The problems associated with conventional reactors — namely nuclear waste — were all solved in the 1980s. And there is the promising thorium reactor, which has the added advantage of being incapable of producing bomb material — the laws of physics prohibit it, so we need not depend on signing treaties to keep nukes out of the hands of terrorists with thorium reactors — and whose radioactive waste is very quickly no more radioactive than natural uranium ore. There is no real problem with radioactive waste even with current uranium reactors, provided the plutonium in the waste is removed and used to fuel reactors. Many of our reactors now are “burning” plutonium from bombs that we had to decommission as required by a treaty with the Russian Federation. Either we burn the plutonium, or it will be around for thousands of years just waiting for terrorists to recycle into bombs. If the plutonium is removed, the remaining waste becomes no more radioactive than naturally occurring pitchblende (a uranium ore) after about a century.
For decades, nuclear engineers have proposed that the waste be stored permanently in the mountains of Nevada, where it will be forever kept away from the biosphere. The politicians — in particular Senator Harry Reid of Nevada and President Obama — won’t allow this. Instead, they prefer that the radioactive waste be kept in steel drums, where it is currently leaking into the environment in Washington State.
Biomass is, once again, dependent on solar power, which is itself too diffuse to supply the high intensity energy required for transportation. Only nuclear energy is sufficiently concentrated to supply the necessary energy in the amounts we need.
Non-physicists don’t think about energy correctly. Nobel laureate Richard Feynman, in one of his popular books, emphasized the correct way to think about energy: it is something that can be transformed from one form to another. Thus all current energy is ultimately nuclear energy, either nuclear fusion energy from the Sun or fission energy from nuclear reactors. Fission energy in turn is really stored gravitational collapse energy from supernovae, and solar hydrogen fusion is just the release of energy stored in protons created in the very early universe.
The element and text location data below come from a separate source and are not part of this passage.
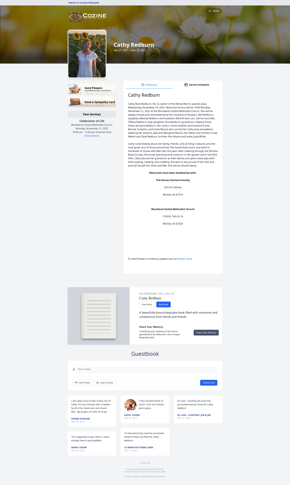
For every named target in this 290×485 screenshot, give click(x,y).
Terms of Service (153, 471)
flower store (185, 258)
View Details (91, 135)
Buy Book (163, 304)
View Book (147, 304)
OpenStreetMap (148, 476)
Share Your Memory (206, 332)
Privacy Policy (136, 471)
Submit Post (209, 382)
With synthetic gasoline we are just transferring the energy stored in uranium or thorium into the chemical bonds of hydrocarbons. The carbon and hydrogen are never used, just endlessly recycled through the atmosphere. In effect, using synthetic gasoline, we would run our cars on nuclear energy. But we are really doing that now.
With synthetic gasoline we need not incur the capital cost needed to switch to ethanol or hydrogen fuel cells or whatever. Ultimately these alternative stores of transportation energy would require a non-diffuse energy source, and the only such source is nuclear energy. So we will have to build the reactors anyway. Why not use a store of transportation energy that uses the current transportation infrastructure?
The free market would build the nuclear reactors, if it were allowed to do so. Only regulation and lawsuit threat keeps the CO2 and foreign oil problems unsolved. Instead of the free market, we have ridiculous government mandates for ethanol from grains. Even libertarians and conservatives like Newt Gingrich have bought into the anti-free market idea of mandating automobiles that run on multiple sources of energy. The free market knows that gasoline is the most efficient form of energy storage for transportation, given foreseeable technology, and won’t go along with Gingrich, T. Boone Pickens, and others without the application of government coercion.
Think of the alternative energy storage proposals as alternative scientific theories. Only false theories have to be imposed by force. People can always be persuaded to accept true theories.